PEZA foreign investors are, however, export-oriented. It is in the area of local market investments which is fairly much more restrictive. This policy was heavily influenced by the constitutional restrictions even as the actual provisions only were imposed on investments in public utilities, in land, and in the exploitation of natural resources.

In these industries, the strict limitation of minimum 60 percent Filipino equity is required. This is the so-called “60-40” equity rule in favor of Filipino majority ownership.

In the domestic market, firms given fiscal and investment benefits under the Board of Investment (BOI) are mostly those covered by the 60-40 joint venture arrangements.

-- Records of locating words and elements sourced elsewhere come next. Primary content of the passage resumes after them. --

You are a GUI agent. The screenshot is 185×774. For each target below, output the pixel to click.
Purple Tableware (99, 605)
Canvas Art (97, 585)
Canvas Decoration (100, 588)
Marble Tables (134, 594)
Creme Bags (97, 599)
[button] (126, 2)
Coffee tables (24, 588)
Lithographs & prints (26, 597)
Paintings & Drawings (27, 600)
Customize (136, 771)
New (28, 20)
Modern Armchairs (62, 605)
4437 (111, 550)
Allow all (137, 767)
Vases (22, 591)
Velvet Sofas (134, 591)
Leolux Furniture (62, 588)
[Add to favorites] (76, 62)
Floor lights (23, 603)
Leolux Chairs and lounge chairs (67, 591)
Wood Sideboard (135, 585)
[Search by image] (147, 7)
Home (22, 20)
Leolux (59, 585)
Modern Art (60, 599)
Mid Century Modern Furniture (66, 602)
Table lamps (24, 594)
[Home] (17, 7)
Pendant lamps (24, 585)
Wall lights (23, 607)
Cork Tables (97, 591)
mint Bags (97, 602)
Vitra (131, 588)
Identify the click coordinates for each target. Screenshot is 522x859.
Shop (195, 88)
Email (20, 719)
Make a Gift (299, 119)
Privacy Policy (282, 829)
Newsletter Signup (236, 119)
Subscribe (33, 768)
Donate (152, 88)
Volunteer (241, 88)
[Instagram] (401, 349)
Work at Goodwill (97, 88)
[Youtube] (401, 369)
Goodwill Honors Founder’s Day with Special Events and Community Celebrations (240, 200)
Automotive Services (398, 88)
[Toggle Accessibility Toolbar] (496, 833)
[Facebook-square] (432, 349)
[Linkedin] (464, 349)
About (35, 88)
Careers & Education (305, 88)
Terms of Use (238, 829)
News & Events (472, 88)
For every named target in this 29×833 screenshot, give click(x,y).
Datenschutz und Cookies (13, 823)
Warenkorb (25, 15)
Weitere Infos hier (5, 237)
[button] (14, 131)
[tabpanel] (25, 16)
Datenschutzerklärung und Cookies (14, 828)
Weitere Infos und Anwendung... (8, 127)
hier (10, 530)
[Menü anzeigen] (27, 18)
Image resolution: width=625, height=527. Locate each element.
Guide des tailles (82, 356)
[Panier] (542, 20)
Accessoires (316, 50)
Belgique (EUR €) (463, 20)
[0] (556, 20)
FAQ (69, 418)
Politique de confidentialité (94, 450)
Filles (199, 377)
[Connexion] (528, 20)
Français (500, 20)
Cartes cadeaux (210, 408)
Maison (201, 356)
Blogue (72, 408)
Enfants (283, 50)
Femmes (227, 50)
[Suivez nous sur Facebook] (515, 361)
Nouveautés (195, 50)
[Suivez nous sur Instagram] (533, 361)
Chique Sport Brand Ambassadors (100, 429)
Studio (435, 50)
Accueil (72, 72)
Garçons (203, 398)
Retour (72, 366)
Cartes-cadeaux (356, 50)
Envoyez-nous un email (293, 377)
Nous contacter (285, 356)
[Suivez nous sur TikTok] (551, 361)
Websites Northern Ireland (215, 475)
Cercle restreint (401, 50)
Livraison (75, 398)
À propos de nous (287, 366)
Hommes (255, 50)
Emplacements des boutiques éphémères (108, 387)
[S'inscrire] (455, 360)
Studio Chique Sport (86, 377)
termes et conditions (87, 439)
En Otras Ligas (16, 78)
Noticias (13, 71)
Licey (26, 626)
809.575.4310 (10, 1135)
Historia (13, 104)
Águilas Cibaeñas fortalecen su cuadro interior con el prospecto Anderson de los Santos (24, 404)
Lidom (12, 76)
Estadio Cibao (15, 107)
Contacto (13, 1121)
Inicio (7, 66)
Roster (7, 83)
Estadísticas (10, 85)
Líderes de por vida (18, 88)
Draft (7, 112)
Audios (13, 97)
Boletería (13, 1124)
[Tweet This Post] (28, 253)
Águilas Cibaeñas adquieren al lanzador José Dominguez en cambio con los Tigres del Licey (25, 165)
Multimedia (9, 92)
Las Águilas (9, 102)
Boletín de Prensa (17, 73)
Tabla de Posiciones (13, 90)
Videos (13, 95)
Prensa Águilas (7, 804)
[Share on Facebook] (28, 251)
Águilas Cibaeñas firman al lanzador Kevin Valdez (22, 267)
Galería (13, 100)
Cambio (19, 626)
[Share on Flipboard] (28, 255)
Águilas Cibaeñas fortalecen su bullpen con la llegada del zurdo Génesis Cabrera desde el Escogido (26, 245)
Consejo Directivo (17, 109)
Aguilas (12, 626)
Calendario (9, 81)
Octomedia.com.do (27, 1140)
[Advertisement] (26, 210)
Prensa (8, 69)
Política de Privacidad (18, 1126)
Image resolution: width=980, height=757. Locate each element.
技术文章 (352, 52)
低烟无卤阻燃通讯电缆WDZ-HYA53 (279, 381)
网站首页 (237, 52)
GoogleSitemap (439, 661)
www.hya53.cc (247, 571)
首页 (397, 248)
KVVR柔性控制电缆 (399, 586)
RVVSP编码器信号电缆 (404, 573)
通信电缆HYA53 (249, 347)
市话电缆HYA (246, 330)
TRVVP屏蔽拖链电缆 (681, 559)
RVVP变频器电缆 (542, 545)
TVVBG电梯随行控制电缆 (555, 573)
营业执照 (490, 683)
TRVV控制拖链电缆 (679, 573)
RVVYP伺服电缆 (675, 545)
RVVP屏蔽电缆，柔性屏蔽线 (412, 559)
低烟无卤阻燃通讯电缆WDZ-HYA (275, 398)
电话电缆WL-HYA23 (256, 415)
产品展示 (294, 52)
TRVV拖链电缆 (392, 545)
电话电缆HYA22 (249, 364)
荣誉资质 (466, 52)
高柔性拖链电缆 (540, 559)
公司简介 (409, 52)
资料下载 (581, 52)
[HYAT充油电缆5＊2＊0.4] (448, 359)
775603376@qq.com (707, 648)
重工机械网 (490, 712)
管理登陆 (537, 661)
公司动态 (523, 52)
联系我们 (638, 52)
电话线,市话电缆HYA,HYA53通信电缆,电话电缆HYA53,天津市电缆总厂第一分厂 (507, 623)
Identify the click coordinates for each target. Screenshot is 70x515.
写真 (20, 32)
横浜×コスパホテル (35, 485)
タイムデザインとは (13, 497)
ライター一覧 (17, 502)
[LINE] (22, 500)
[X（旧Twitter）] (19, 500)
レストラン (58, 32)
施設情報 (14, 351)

Under the BOI law, “pioneer” investments that sell to the local market (which could be wholly-owned foreign firms) are allowed and have received incentives, but these are a rare.

Of course, the BOI law itself could be amended. When the constitutional provisions are amended, such special laws would be even easier to change too.

Raising competition in the domestic market and in the integrated ASEAN market. Many firms designed mainly to serve the domestic market need to strengthen further to withstand competition from the larger ASEAN integrated market.

The old rationale of the domestic market being only for Filipino enterprise is no longer relevant. For Philippine industry to thrive well in the ASEAN market, the infusion of foreign capital is needed, both to help strengthen domestic companies in need of partners and to deepen the country’s industrial base.

Now, investors that are attracted to the Philippine market to produce in the country can also access the ASEAN market. These foreign firms can now use us, through their access to the Philippine domestic market, to compete within the ASEAN market.

In addition to strengthening Philippine benefits from our membership in the ASEAN, the country is also well-positioned to become a stronger partner in the expansion of trade opportunities across the various trading groups.

In this context, it makes the country stronger economically. It will also equip the country to gain from membership in other trading groups, for instance the Trans-Pacific Partnership.